Mergers and acquisition
Ryanair can decide to merge with rivals like Easy Jet. Both airlines will be working jointly. This might not be suitable since there is likely to be possibility of culture crush. However, competence and scale of economies are likely to result because of the merger. It is likely that the move may be accepted given that profit may increase hence return for the shareholders. This choice is feasible since Ryanair has both financial and human resources available.
Acquisition as a choice may prove favourable to Ryanair since in the past it has tried to acquire AerLingus without success. Ryanair by acquisition of a long haul carrier, it will be as well acquiring a readymade business model in the case that it acquires AerLingus, it will end up having both short and long haul flights.
Although, acquisition poses the same threat to culture crush as mergers, Ryanair may pursue it because of the strong business feel and high benefit and hence it's suitable to Ryanair.
The acquisition method may be acceptable to Ryanair management and the past attempt by Ryanair to acquire AerLingus has been met with scepticism from Ryanair shareholders. In the long run such move is likely to add values to Ryanair especially with the improvement in recession moments. Management may be well placed to make acquisition decision as long such benefits may flow to shareholders as well.
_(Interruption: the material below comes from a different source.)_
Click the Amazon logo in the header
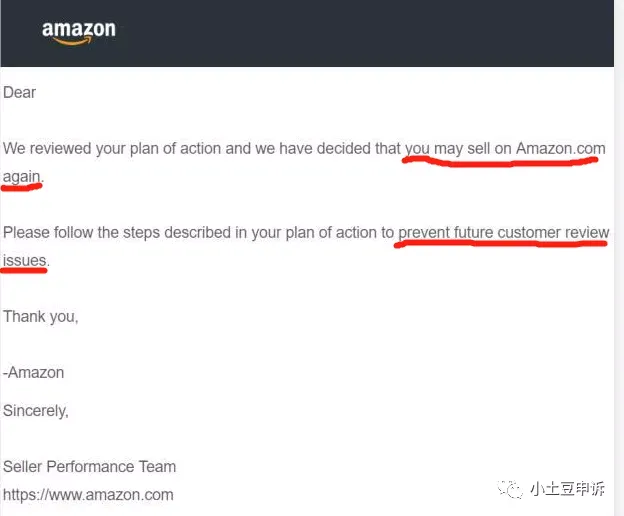This screenshot has width=624, height=516. point(79,33)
The method is feasible to Ryanair because they have reserves of cash and cash equivalents which are not fully utilised and Ryanair has been mulling this move of growth recently. There is also advantages of Ryanair's capabilities and both threshold and core competences are available within the organisation (refer to the above sections on resources and capabilities).
Ryanair can use its accumulated resources which include cash reserves and committed staff to develop organically. Organic growth can be in the form of using the retained profit/cash to increase the scale of operation. Examples may include increasing the fleet (Ryanair is currently doing this), increasing destination flown, offering ancillary activities (Ryanair is also currently doing this) and increasing landing slots.
This option is best suited in the case were acquisition and mergers are not available or suitable. Ryanair is finding it hard to acquire AerLingus, as a result of this, organic development may be considered as the option available.
Organic development may be easily accepted because there is no culture crush and the control of the business is not diluted. As long it adds value to the existing structure of Ryanair, stakeholders will accept it.
Financially and in terms of human resources, organic development is feasible to Ryanair. The knowledge that Michael has in terms of business management is of paramount importance to the success of this strategy. Availability of cash on hand signifies how feasible this strategy to the organisation is.
Shared resources sometimes become cheaper when they are bought in bulk and sometimes, alliances make corporate powerful. There are several forms of alliances. The most suitable for Ryanair is joint venture because it retains its autonomy and independence.
Strategic alliances are likely to be accepted since risk is diluted and at the same its low risk strategy giving high returns for shareholders. The strategy is also suitable since to Ryanair because it will complement its competences and it will call for fewer expenses in terms of setting it running. On the other hand given that the risks of losing assets to a partner are higher, its acceptability may be questionable.
Forming an alliance does not require much resources be it financial or human resources. Given the resources in both areas Ryanair has, it makes the option feasible.